Bridgestone reveals details of BIRD system
Tokyo--Bridgestone has lifted the veil on its latest production system, BIRD, just a little bit. Bridgestone has confirmed a newspaper report saying the system will be on stream from January 2005. The manufacturing cell-based BIRD (Bridgestone Innovative and Rational Development) system is closer in concept to Pirelli's MIRS than the integrated solution adopted by Michelin with C3M.
Bridgestone says BIRD operates with a kind of manufacturing cell, comprising about 10 stations, none of which is higher than a metre or two. The total area of this single cell is some 30m x 20m, with a daily output of 500 - 700 tyres. The cell produces green tyres which are then transferred to curing presses by a robotic arm.
Bridgestone currently has just one cell operating within Bridgestone's plant in Kodaira on the outskirts of Tokyo.

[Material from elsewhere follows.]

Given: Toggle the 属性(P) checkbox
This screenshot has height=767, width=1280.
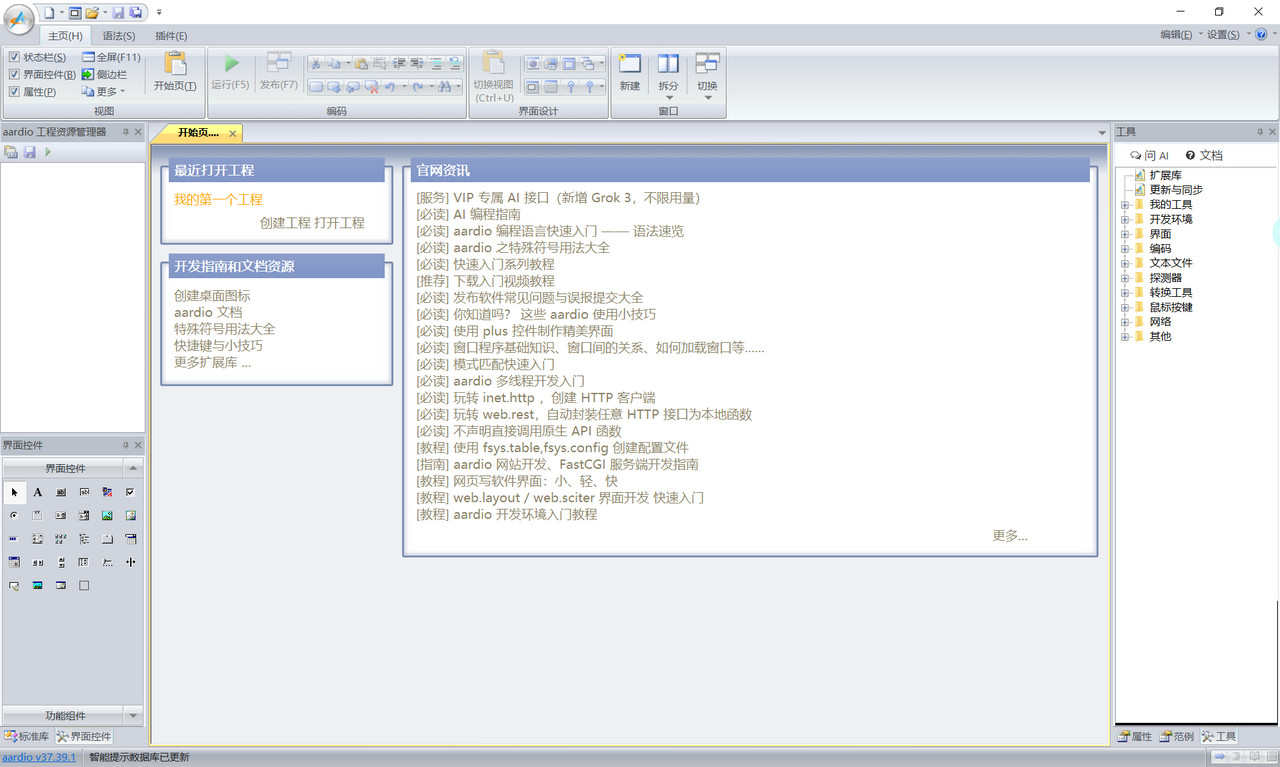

Masaharu Oku, a Bridgestone vice president responsible for tyre production technology, said the system can take a tyre from raw materials to a finished tyre in less than an hour, and has the flexibility to make different sized-tyres, "one by one in succession." This approach is similar to Pirelli's MIRS and unlike Michelin's C3M.
According to the report, the work cell comprises a number of stations linked by conveyor belt in a U-shape. Depending on the construction, the BIRD cell may comprise more or fewer stations for each aspect of the tyre's assembly. Bridgestone says the tyres are wound around a circular drum as they progress from station to station, and that this drum can easily be expanded or shrunk to permit manufacture of different tyre sizes. Apparently, the design of this drum is a critical aspect of the BIRD production system.
Bridgestone has invested ¥26000 million ($250 million) on this single line, but capacity will be up to 12 000 tyres per day by the year, 2007, implying that the company will build around 20 such lines by that time.